SPOKANE’S DEVELOPMENT, as seen by one of its best-known citizens,{116} falls into four epochs: pioneer days; wide open town; service center; industrial center. All overlap; but in general it may be said that the narratives of the present book come mainly under the first two headings, while providing a springboard into the growth yet to come after the boys came back along “the long, long trail a-winding”—a trail put into verse, be it known, by a Spokane poet and columnist, Stoddard King.

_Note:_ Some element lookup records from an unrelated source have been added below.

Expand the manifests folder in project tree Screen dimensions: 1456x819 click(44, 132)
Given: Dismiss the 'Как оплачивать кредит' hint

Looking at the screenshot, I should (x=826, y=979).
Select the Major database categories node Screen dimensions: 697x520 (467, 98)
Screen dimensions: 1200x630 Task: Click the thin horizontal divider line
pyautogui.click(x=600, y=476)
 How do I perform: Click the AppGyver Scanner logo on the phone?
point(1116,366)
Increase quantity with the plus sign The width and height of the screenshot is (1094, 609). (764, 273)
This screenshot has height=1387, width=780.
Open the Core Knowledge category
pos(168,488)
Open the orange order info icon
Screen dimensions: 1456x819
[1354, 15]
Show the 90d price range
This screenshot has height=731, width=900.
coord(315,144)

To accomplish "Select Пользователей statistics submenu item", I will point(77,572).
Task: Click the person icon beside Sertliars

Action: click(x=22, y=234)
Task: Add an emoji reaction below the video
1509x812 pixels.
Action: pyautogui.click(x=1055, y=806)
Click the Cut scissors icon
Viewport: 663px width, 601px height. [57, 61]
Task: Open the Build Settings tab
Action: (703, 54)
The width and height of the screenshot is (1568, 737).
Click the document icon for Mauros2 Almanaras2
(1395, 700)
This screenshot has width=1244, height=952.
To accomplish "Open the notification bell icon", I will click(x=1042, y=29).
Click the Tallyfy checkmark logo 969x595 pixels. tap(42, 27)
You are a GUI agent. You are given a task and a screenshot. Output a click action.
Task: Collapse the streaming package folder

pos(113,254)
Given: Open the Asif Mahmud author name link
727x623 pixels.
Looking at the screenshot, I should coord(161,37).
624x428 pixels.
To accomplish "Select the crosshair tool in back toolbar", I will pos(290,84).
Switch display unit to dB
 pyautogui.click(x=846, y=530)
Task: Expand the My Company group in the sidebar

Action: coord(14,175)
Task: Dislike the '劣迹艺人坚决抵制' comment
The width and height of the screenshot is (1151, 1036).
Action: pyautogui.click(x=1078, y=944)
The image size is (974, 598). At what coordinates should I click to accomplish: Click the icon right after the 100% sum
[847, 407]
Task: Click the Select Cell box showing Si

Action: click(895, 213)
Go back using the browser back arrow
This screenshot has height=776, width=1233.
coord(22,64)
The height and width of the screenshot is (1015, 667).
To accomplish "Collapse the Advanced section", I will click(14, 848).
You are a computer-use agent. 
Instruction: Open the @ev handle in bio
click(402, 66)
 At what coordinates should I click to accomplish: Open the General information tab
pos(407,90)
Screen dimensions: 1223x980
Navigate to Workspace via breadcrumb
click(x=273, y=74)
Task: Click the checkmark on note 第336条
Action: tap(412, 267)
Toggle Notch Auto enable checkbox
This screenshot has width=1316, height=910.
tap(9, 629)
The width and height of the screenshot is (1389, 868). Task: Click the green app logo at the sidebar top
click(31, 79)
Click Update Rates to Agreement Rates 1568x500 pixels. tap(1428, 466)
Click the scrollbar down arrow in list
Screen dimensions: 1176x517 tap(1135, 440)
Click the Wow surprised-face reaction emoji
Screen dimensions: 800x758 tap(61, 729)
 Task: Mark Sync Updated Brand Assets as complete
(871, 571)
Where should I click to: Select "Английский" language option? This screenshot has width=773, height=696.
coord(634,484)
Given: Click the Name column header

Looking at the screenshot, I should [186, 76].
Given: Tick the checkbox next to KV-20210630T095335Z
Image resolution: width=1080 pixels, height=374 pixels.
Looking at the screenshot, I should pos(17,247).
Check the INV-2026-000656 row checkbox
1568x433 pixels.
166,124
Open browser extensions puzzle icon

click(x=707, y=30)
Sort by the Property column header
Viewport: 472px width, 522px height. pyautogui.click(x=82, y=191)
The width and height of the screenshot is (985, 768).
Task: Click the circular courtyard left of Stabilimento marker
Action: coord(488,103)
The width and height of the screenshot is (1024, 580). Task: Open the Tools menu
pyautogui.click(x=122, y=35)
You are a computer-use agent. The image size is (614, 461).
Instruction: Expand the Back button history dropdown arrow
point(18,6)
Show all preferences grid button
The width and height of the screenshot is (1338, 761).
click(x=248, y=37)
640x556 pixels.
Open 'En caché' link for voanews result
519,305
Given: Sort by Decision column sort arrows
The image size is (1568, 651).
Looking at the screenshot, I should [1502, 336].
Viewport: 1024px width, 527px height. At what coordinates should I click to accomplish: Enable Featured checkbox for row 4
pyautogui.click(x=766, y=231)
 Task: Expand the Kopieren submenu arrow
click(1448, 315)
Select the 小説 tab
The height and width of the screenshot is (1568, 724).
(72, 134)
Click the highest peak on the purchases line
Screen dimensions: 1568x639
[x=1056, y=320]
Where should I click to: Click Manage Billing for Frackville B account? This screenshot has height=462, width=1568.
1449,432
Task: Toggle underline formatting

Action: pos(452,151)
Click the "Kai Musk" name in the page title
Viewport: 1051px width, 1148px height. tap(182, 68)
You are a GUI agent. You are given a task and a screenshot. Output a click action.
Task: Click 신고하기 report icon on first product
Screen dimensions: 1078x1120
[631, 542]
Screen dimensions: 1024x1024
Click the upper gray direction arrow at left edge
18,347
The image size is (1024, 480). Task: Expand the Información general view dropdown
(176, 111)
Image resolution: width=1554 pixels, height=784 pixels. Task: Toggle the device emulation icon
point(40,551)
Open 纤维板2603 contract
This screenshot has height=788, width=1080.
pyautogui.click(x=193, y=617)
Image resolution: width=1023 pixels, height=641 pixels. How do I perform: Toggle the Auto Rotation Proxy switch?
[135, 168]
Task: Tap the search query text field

As the book ends, the still youthful municipality is well launched on its service era. It has become a transportation center, a jobbing, marketing, and shopping center for the entire Inland Empire, a materials center exporting the products of mine, forest, and field to the manufacturers and consumers of the East and Middle West and, in a small way, to lands across the sea. It is a publishing center, from whose presses emerge the most widely read daily in the area, as well as farm journals that reach into all nooks and crannies of the Empire; a health center supplying hospitalization and medical care to an equally wide region; a city of churches; of varied social and charitable agencies of which the Hutton Settlement is but one; a city boasting a well-housed and up-to-date public school system and opportunity for advanced education through privately supported colleges within or neighboring its own boundaries, and state institutions of higher learning easily accessible.
Many significant stories have had to be left out, or at best, merely hinted at; among them, the tale of the forests and the story of the development of the Spokane valley through irrigation into a land of blooming fruit trees sprinkled with small villages bearing such hopeful and come-hither names as Opportunity.
All these are matters for another book, as is also the city’s plunge headfirst into a suddenly expanded industrial era brought about by the exigencies of World War II and powered by the white coal of electricity. The book will be a lengthy one, strewn as in the present instance, with the names of men and women unique of character or original of mind, or both, and touched with an independent spirit. It will also be filled with colorful incident. For though the folk who today walk Spokane’s sunlit streets are predominantly home loving, home owning and in many ways middle class conservative, the city has never been a stodgy one. It still has a way with it that is different. It sends “Bundles to Congressmen,” when the national lawmakers appear to be leaning too far in the direction of federal philanthropy.{117} It starts a Henry J. Kaiser, hardware clerk, on his amazing and unpredictable business career, and sends an Eric Johnston to New York, to Washington, D.C., and to Moscow as president of the United States Chamber of Commerce, and later to Hollywood as tsar of the film industry. It boasts a college graduate and successful investment broker, who takes his vacation playing clown in a circus; an ex-Chronicle newsboy, Bing Crosby, on the radio; a Gothic cathedral set on a hill; a people predominantly housed in one-family dwellings privately owned; no slums and no tenements; an efficient public library headed by a woman; flying farmers who arrive in their own planes. There will be plenty to write about.